On 9/11, I was working with international students and scholars from more than 130 nations who came to the United States for academic degrees, scholarly research and exchange programs. These students and scholars were (and are) the best of the best. Most pooled family resources and left their countries behind to have access to one of America’s greatest assets, our system of higher education.
Sept. 11 affected them as much as it affected us. I’ll never forget how it felt to counsel terrified students from the 25 countries identified for mandatory “Special Registration” treatment before they went in to be photographed, fingerprinted and interviewed by U.S. immigration and customs officers.
As the years have passed, our public paranoia has lessened. All international students, scholars and exchange visitors can again feel welcome in our country. More Americans are studying abroad, too. I’m glad, because the experience of living in another country is the best way to open minds and erase stereotypes.
I now work for the government, facilitating educational and cultural exchange programs. Exposure to other cultures is the only answer I have come up with to peacefully combat the terrorism we experienced on Sept. 11.
— Julia Findlay, Reston
Forgiveness and peace
My boyfriend of 12 years was a well-known law enforcement figure who died in the World Trade Center. But this is an extremely shortened version of the story. When I’d asked him how I’d know if anything happened to him, John always laughed and said that I would “read it in the paper.” He was right. He didn’t tell me I’d also read, in three national magazines, that he’d promised to marry two other women besides me. I wander the gray landscape between trust and skepticism now. I pray for him, for them. I pray not to lose my belief in love.

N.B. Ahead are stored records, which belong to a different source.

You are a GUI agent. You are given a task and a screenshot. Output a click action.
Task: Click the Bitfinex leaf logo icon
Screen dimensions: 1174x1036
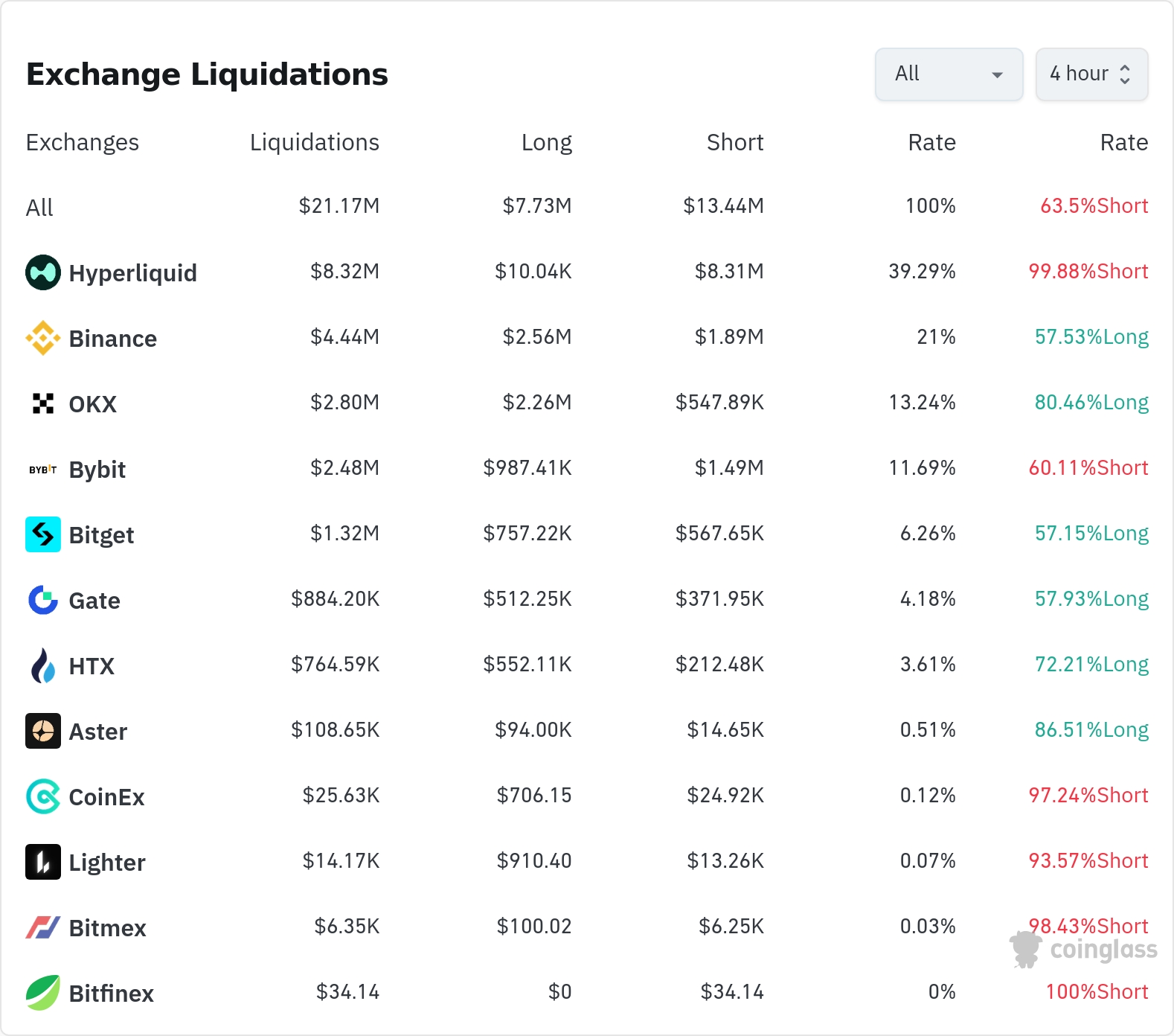coord(43,993)
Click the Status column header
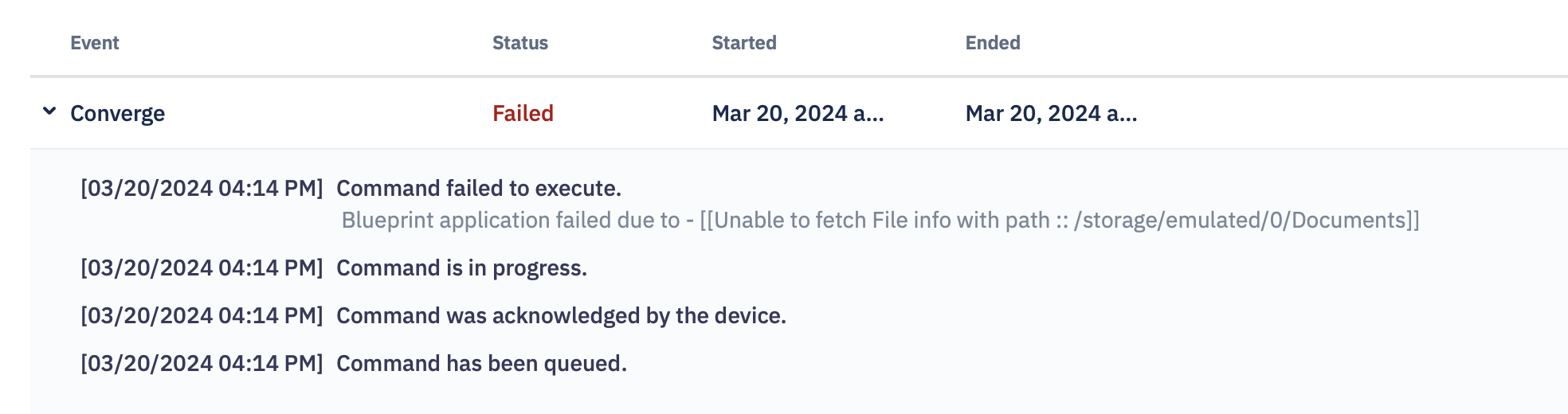 519,43
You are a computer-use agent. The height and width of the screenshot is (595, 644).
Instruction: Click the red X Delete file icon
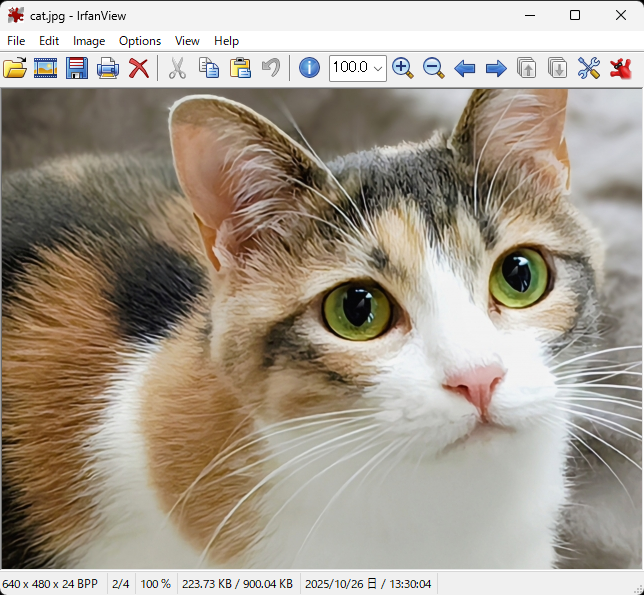[139, 68]
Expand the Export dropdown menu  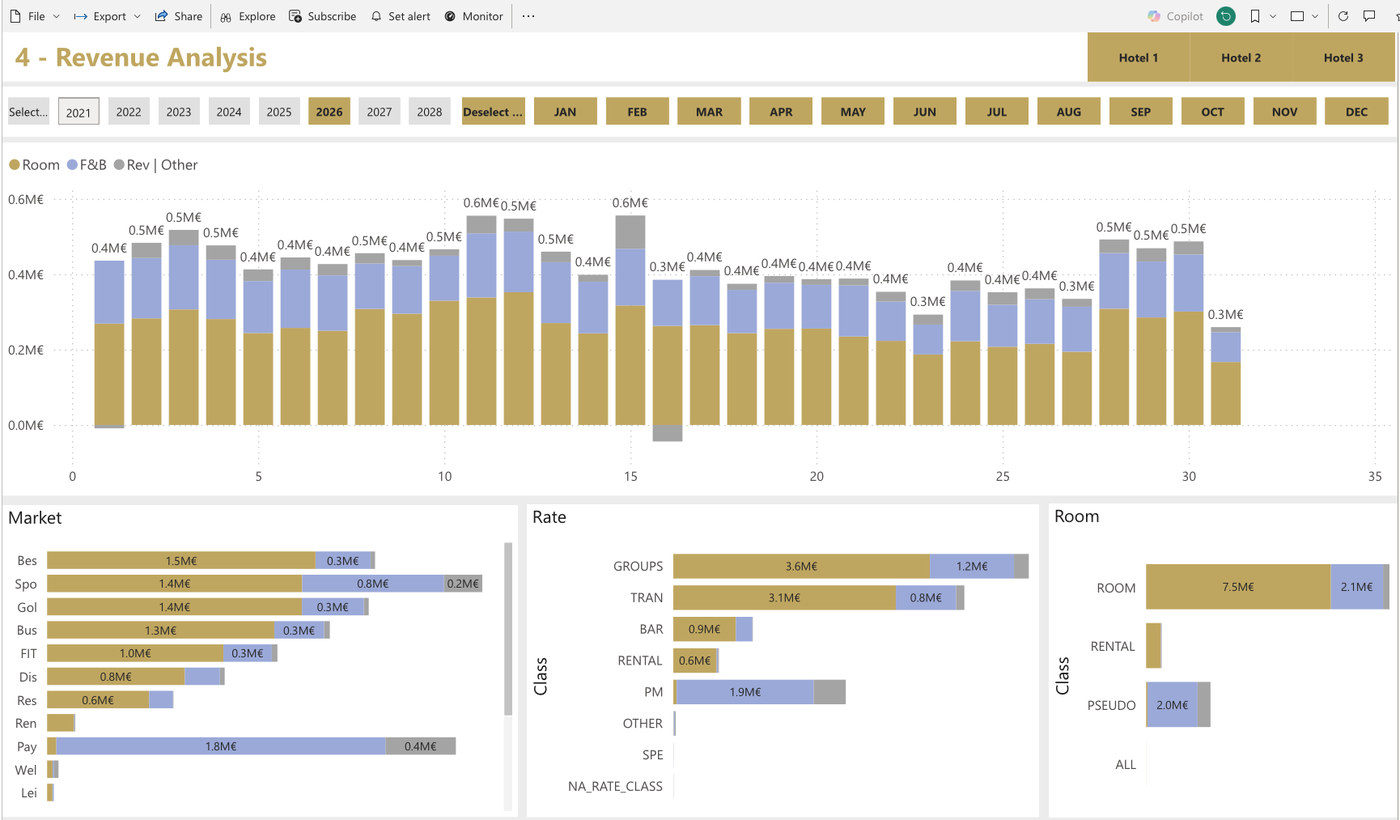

The wounds to my heart healed slowly, but I forgave John O’Neill, because he was also a friend. To channel my grief, I changed my career to focus on those most affected by the aftermath of 9/11: military men and women and their families. As part of my work, I spent more than 300 Fridays at the “Fran O’Brien’s” dinners for wounded service members. Among the hundreds I met were a young man seeking a double kidney transplant, as his were liquefied in a land-mine blast; another, with dreams of writing like Faulkner, who drove over a roadside bomb and found his intestines in his lap; a third who lost his hand but became the first amputee to return to combat. I was lifted by their courage and forgot my own sadness.
When I woke on May 2, my birthday, I heard the news that Osama bin Laden had been killed. I imagined John sitting in a leather club chair, glass of Chivas in one hand, Cuban cigar in the other, with his signature wry smile. Yes, there is justice, I thought. But not yet peace.
This Sept. 11, I will read at a Mass for Peace celebrated by Cardinal Donald Wuerl. I will pray we find the peace we seek.